**To do**
Revise the data from its first line through the line containing "will pyautogui.click(x=404, y=771).", changing "amount" to "value" and leaving everything else unchanged. Return only those lines.
── Entries supplied ──
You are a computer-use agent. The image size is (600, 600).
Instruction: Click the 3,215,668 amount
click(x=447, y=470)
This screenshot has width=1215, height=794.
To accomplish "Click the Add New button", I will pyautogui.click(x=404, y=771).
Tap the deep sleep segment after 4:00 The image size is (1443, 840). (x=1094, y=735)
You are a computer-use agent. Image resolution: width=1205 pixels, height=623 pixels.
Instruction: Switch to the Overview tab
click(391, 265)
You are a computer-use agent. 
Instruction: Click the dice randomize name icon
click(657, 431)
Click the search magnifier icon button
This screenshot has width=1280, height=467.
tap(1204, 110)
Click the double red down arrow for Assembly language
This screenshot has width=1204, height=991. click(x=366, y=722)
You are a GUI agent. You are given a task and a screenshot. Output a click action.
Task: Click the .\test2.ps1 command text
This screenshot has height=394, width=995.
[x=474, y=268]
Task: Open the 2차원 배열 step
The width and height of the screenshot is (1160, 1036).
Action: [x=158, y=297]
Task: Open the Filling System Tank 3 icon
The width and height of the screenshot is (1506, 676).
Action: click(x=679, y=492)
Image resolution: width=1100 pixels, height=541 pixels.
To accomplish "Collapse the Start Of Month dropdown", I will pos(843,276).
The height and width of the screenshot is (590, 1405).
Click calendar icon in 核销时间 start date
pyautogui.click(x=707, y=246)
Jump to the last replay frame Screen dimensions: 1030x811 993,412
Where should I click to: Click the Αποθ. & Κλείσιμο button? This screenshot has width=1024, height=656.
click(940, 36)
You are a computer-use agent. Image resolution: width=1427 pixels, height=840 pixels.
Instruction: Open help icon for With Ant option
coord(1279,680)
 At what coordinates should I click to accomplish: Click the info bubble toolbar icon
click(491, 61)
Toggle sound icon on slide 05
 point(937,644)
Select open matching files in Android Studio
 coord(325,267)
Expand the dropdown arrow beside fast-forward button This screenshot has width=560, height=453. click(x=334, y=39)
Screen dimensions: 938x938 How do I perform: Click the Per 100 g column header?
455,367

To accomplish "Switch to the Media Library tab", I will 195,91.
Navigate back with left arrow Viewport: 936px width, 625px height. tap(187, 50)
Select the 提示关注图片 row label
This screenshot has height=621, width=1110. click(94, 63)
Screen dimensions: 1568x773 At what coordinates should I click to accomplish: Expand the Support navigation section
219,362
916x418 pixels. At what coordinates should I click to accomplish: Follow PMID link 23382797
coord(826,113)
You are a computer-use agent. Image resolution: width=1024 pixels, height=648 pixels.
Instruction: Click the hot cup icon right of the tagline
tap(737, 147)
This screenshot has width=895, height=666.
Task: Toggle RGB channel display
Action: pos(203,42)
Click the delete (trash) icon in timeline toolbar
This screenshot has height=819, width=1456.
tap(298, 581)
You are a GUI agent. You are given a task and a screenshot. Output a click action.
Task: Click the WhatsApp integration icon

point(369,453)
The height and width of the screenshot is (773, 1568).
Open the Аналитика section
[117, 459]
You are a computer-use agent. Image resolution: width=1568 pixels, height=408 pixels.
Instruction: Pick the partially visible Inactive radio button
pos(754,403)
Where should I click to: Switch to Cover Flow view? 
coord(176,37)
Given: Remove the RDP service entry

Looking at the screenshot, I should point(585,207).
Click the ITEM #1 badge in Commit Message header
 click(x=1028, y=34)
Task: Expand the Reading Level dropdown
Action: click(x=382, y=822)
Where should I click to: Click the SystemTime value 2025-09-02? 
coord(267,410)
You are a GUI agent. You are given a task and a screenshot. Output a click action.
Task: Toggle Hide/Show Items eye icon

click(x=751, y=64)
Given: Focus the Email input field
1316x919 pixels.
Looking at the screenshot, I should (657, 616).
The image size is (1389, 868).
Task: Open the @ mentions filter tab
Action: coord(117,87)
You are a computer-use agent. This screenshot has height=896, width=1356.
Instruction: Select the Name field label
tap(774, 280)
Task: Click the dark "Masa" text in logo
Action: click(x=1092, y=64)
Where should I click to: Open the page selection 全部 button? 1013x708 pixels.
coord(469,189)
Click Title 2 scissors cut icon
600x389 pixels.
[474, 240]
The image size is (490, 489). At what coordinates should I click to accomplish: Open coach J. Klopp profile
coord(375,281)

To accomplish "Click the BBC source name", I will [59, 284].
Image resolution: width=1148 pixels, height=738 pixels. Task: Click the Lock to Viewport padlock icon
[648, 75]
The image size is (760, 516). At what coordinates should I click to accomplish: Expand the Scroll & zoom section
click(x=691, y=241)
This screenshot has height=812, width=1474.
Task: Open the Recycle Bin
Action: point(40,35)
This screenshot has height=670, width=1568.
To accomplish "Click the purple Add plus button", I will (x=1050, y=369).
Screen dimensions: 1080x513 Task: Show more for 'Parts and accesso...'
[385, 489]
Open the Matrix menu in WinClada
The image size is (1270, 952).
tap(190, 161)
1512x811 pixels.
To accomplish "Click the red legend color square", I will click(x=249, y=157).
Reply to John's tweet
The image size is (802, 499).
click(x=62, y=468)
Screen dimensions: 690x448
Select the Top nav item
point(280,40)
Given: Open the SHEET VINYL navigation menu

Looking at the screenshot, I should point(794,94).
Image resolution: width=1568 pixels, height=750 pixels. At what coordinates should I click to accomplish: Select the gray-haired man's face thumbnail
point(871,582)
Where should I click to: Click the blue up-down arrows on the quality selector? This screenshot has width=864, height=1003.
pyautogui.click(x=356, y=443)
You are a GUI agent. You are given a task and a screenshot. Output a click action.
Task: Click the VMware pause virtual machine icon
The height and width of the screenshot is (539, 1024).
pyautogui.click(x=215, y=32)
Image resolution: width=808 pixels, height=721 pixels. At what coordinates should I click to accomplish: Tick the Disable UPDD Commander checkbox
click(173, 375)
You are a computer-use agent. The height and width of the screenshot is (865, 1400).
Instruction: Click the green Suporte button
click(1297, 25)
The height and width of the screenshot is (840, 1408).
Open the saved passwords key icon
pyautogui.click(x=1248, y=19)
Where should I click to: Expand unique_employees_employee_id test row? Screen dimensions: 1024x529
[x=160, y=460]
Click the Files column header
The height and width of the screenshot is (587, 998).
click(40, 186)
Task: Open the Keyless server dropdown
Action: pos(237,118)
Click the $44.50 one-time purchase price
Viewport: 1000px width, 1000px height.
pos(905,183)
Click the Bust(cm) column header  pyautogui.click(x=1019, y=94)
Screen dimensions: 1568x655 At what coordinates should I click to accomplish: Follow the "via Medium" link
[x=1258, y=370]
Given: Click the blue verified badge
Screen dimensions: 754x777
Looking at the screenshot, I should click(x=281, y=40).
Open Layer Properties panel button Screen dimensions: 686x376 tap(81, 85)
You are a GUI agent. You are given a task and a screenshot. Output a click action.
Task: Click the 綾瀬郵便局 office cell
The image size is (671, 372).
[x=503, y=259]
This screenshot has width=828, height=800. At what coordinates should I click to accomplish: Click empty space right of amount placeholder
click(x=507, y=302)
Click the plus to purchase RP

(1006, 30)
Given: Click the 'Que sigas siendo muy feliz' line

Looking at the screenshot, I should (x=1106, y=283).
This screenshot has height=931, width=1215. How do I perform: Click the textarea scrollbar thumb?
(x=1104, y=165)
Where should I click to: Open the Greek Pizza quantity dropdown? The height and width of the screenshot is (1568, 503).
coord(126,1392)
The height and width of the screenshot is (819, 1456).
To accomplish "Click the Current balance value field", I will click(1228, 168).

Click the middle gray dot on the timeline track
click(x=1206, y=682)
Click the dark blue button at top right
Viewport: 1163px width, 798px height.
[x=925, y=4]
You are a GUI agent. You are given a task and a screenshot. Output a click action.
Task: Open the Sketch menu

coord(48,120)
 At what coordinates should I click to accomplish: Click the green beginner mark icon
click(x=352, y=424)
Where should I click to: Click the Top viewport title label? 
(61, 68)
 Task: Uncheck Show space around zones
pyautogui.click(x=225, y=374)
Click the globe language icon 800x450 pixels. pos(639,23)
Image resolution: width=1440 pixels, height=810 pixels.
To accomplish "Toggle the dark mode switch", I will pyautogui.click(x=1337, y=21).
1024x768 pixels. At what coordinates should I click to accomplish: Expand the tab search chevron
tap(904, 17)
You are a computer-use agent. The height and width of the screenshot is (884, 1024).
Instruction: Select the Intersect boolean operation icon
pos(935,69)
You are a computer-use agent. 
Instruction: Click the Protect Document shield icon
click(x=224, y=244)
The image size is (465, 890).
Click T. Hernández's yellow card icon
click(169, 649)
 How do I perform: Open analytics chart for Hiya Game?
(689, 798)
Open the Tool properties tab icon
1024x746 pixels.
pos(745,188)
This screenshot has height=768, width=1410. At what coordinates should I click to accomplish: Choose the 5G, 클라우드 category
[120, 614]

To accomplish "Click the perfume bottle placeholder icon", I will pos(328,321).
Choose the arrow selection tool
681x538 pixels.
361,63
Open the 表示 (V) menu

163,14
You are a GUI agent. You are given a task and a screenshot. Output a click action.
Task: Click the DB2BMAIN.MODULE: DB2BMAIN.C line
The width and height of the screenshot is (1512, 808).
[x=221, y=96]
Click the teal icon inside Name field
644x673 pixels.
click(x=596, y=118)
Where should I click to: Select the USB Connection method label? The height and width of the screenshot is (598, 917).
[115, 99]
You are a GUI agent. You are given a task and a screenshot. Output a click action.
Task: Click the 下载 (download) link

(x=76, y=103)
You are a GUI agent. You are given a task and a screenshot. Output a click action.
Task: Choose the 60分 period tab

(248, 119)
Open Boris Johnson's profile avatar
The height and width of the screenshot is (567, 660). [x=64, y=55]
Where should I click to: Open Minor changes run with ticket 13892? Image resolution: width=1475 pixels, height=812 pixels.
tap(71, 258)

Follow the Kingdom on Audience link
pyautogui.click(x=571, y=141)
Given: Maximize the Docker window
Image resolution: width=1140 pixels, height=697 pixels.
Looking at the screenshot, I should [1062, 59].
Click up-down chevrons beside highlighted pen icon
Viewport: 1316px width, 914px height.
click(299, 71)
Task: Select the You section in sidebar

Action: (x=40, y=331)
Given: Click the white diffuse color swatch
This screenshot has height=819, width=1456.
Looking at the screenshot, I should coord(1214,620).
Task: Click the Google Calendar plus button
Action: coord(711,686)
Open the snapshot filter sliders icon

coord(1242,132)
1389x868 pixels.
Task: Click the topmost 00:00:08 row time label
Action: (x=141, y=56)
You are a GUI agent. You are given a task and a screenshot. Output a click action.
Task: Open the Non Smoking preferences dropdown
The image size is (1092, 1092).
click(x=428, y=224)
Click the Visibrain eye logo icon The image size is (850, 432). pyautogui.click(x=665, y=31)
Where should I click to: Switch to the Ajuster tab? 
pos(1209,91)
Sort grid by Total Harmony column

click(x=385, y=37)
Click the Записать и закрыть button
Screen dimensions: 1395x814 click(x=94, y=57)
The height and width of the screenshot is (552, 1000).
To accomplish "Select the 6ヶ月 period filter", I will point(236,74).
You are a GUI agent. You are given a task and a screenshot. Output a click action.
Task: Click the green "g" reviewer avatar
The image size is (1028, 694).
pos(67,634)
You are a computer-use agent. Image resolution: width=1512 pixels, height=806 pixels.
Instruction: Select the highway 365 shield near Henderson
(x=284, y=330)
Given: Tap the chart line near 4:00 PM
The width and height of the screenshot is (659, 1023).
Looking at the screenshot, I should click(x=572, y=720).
───
**Output**
You are a computer-use agent. The image size is (600, 600).
Instruction: Click the 3,215,668 value
click(x=447, y=470)
This screenshot has width=1215, height=794.
To accomplish "Click the Add New button", I will pyautogui.click(x=404, y=771).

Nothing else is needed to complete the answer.